Back when I was in high-school I really enjoyed reading about Feynman’s entertaining numerical exploits. In particular, I remember integration challenges where he would use the Leibniz method of differentiating under the integral sign. I wasn’t taught this method at university but this detail resurfaced in my mind recently when I tackled a problem in hamiltonian dynamics where I had to differentiate under the integral sign.

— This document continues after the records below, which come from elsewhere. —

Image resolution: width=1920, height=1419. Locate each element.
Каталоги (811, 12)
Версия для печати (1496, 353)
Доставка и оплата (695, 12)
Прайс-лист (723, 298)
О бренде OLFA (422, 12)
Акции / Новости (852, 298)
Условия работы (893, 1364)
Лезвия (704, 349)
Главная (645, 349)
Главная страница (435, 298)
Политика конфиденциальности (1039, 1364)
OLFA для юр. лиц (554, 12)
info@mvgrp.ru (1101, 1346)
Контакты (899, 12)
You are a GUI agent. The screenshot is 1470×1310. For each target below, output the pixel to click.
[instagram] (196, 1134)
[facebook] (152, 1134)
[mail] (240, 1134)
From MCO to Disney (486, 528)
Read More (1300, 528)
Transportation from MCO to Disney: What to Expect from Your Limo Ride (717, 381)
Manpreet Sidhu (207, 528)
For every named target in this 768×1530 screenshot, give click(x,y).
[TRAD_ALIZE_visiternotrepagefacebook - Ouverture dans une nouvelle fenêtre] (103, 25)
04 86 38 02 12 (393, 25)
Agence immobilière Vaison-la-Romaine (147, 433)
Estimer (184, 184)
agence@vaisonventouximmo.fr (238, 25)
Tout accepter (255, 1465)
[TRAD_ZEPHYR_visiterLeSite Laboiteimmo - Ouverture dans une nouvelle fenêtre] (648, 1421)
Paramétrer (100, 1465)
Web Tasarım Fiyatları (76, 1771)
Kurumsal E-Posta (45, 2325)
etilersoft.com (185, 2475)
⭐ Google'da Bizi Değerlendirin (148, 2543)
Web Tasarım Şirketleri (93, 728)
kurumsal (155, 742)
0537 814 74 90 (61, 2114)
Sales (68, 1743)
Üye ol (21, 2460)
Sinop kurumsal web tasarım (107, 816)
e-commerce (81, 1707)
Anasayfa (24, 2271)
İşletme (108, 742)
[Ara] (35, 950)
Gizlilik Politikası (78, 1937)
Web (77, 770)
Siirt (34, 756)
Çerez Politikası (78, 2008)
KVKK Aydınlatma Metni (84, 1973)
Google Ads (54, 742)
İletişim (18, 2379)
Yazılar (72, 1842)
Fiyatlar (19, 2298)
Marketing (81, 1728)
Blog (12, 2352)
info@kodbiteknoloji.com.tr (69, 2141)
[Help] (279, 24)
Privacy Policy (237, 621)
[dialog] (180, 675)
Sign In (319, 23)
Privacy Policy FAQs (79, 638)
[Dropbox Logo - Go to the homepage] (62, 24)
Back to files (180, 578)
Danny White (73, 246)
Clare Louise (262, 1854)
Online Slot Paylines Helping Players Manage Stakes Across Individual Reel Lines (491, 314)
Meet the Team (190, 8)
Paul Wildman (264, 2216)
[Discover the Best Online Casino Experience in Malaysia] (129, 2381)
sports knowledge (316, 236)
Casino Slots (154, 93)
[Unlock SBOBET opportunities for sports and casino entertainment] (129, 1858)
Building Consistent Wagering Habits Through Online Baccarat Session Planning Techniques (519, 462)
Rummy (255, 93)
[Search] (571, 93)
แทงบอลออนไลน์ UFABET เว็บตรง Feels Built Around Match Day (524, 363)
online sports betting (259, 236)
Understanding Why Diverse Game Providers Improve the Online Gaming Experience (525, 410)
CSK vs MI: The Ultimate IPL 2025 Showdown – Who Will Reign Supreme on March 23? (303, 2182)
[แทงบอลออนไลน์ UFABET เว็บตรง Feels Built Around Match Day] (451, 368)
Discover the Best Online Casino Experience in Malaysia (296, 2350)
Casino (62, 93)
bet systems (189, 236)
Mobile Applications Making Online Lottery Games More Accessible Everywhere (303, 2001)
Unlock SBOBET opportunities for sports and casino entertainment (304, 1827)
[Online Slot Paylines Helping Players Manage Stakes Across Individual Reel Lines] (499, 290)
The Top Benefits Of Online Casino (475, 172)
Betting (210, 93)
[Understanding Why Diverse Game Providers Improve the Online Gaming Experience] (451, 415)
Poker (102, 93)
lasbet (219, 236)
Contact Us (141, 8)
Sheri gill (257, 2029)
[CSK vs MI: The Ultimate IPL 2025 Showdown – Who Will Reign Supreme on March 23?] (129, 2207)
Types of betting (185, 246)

After using this method I decided to take a closer look at its mathematical justification.

Leibniz method:
For an integral of the form:

\begin{aligned} u(x) = \int_{y_0}^{y_1} f(x,y) dy \end{aligned}

For all $x$ in some open interval, the derivative of this integral is expressible as

\begin{aligned} u'(x) = \int_{y_0}^{y_1} f_x(x,y) dy \end{aligned}

provided that $f$ and $f_x$ are both continuous over a region $[x_0,x_1] \text{x}[y_0,y_1]$

Proof:

Given

\begin{aligned} u(x) = \int_{y_0}^{y_1} f(x,y) dy \end{aligned}

\begin{aligned} u'(x) = \lim_{h\to 0} \frac{u(x+h)-u(x)}{h} \end{aligned}

we may deduce:

\begin{aligned} u'(x) = \lim_{h\to 0} \frac{\int_{y_0}^{y_1} f(x+h,y) dy-\int_{y_0}^{y_1} f(x,y) dy}{h} = \lim_{n\to \infty} \int_{y_0}^{y_1} \frac{f(x+\frac{1}{n},y)-f(x,y)}{\frac{1}{n}} dy \end{aligned}

Now, if we define:

\begin{aligned} f_n (y) = \frac{f(x+\frac{1}{n},y)-f(x,y)}{\frac{1}{n}} \end{aligned}

it’s clear that we may apply the Bounded convergence theorem where:

\begin{aligned} \int_{y_0}^{y_1} \lim_{n\to \infty} f_n(y) dy = \lim_{n\to \infty} \int_{y_0}^{y_1} f_n(y) dy \end{aligned}

This is justified as the existence and continuity of $f_x(x,y)$ combined with the compactness of closed intervals implies that $f_x(x,y)$ is uniformly bounded.

Note 1: I plan to share the generalization of this result to higher dimensions in the near future.

Note 2: This blog post is almost identical to the Wikipedia entry with some modifications and clarifications which I find useful.